Car sales in the US and UK surprised in 2025, driven by affluent buyers and rising EV demand from Chinese brands. The auto industry faced major challenges due to the higher tariffs that led to drastic increase in the prices of cars and auto parts still managed to make the highest profit.
The sale of cars in the UK and US unexpectedly rose in 2025 to about 16.3 million in the United States and 2 million for the first time in Britain. The auto industry faced major challenges due to the higher tariffs that led to drastic increase in the prices of cars and auto parts. Economic strains also pushed up default on car loans to people with less than stellar credit
Chinese players also increased their share in Europe’s second-largest electric market seeing the extensive purchase. Several large automakers, including General Motors and Toyota Motor, told investors on Monday that they had closed out the year with strong sales.
How is this possible?
The auto industry has evaded a slump largely because affluent Americans with well-paying jobs and robust savings have continued to buy new cars at a decent clip. And they are more than making up for the cars that lower-income Americans are no longer buying.
“It’s obviously not a full recovery,” said SMMT chief executive Mike Hawes. “If you strip out the Chinese brands, there wouldn’t have been growth in the market.”

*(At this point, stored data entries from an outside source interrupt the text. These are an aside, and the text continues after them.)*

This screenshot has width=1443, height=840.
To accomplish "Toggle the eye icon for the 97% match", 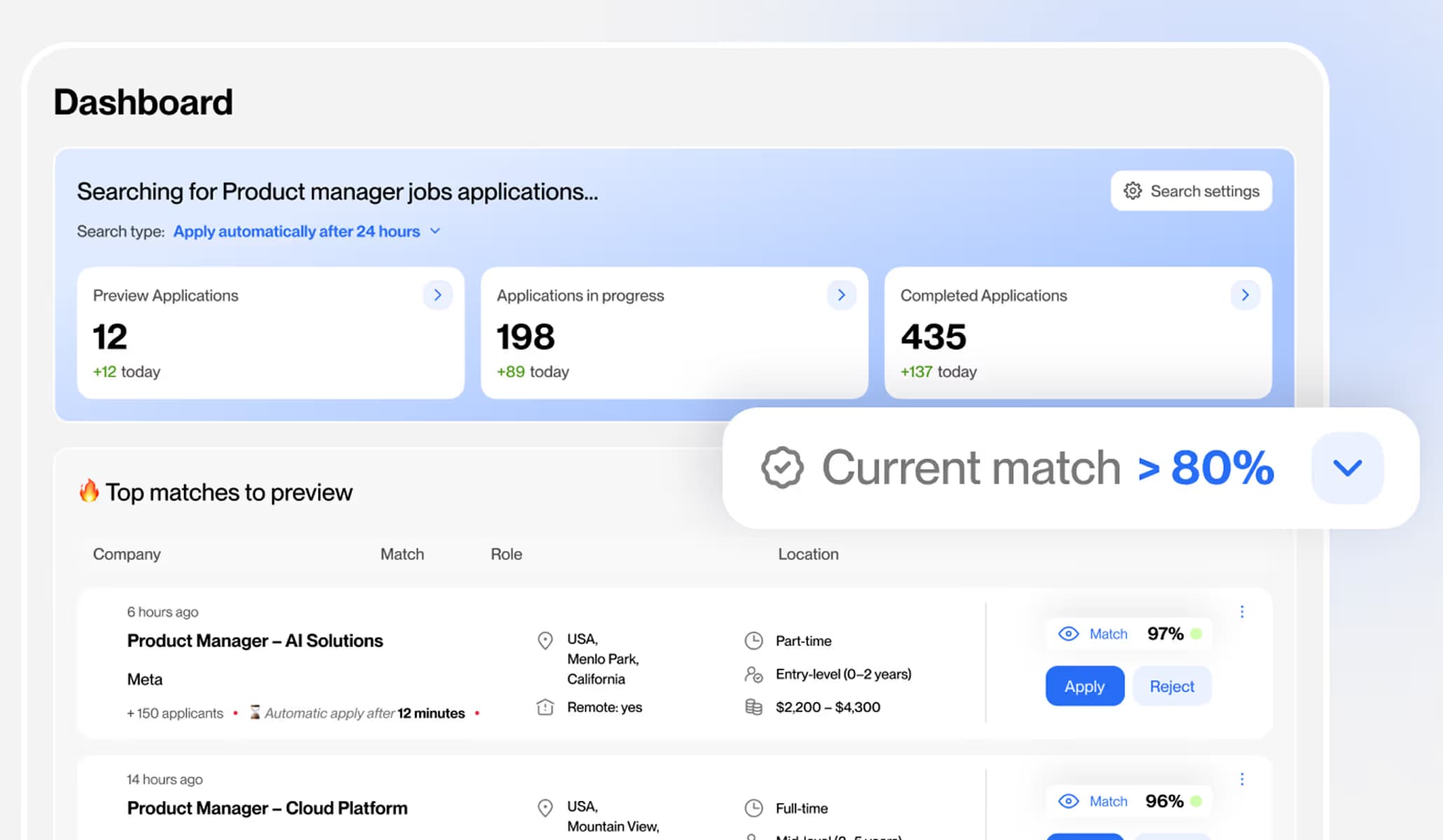I will coord(1068,634).
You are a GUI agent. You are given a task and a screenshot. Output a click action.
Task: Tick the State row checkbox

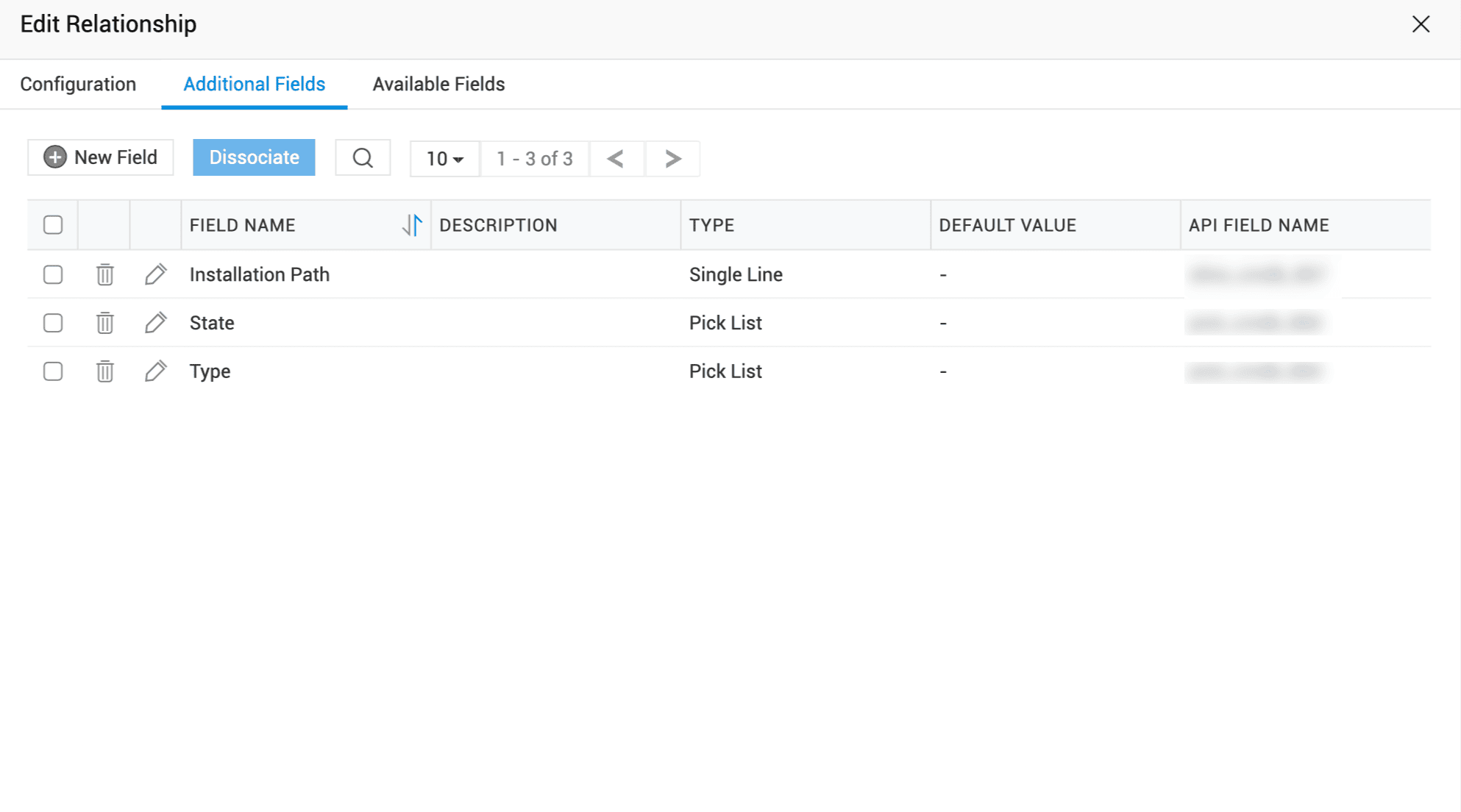tap(53, 323)
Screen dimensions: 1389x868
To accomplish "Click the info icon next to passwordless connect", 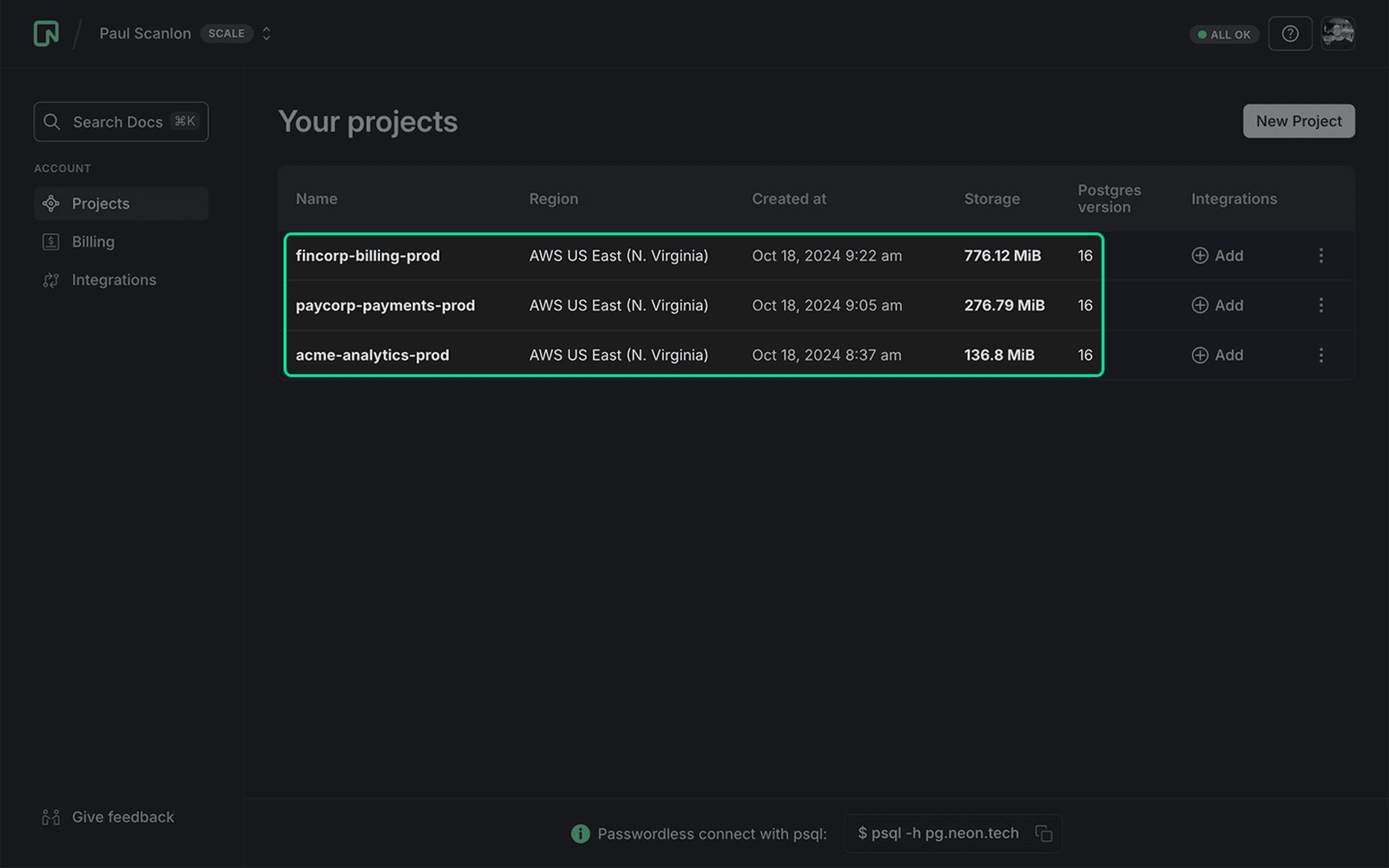I will tap(579, 833).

The higher purchase in the UK was mainly driven by the rise in demand for electric vehicles, which accounted for 23 per cent of the UK market.
Families with a household income of $150,000 a year in America or more now buy 43 percent of the new cars sold in the country, up from one-third of all cars sold in 2019 before the Covid-19 pandemic, according to Cox Automotive, a research firm. By comparison, households with incomes less than $75,000 are buying about a quarter of vehicles sold, down from more than a third in 2019.
Rise in Chinese brands
The rapid rise of Chinese brands has contributed to the sharp increase in EVs and plug-in hybrid sales — they increased their share of the UK’s EV market to 12.8 per cent last year, compared with 8.5 per cent in 2024.
Chinese carmakers such as BYD and Chery, which sells the Omoda and Jaecoo brands, have aggressively targeted the UK market in the absence of higher import tariffs imposed on Chinese-built EVs in other parts of Europe.
Car sales expected to dip in 2026
New car sales are expected to dip in 2026 but not by much. Cox estimates that automakers will sell 15.8 million cars this year, a 2 percent decline but not far from the 16 million threshold that industry executives consider a good year. Of course, making predictions is hard, and analysts acknowledged that sales could slow more if the economy weakened sharply. One worrying sign is that sales in the final three months of last year were weaker than earlier in the year.
In April, the UK government watered down some of those targets by lowering the fines and analysts say manufacturers are unlikely to pay penalties for last year due to other flexibilities built into the SMMT scheme, where it is estimated that manufacturers spent roughly £5.5mn last year — equivalent to £11,000 per newly registered electric car — to offer discounts.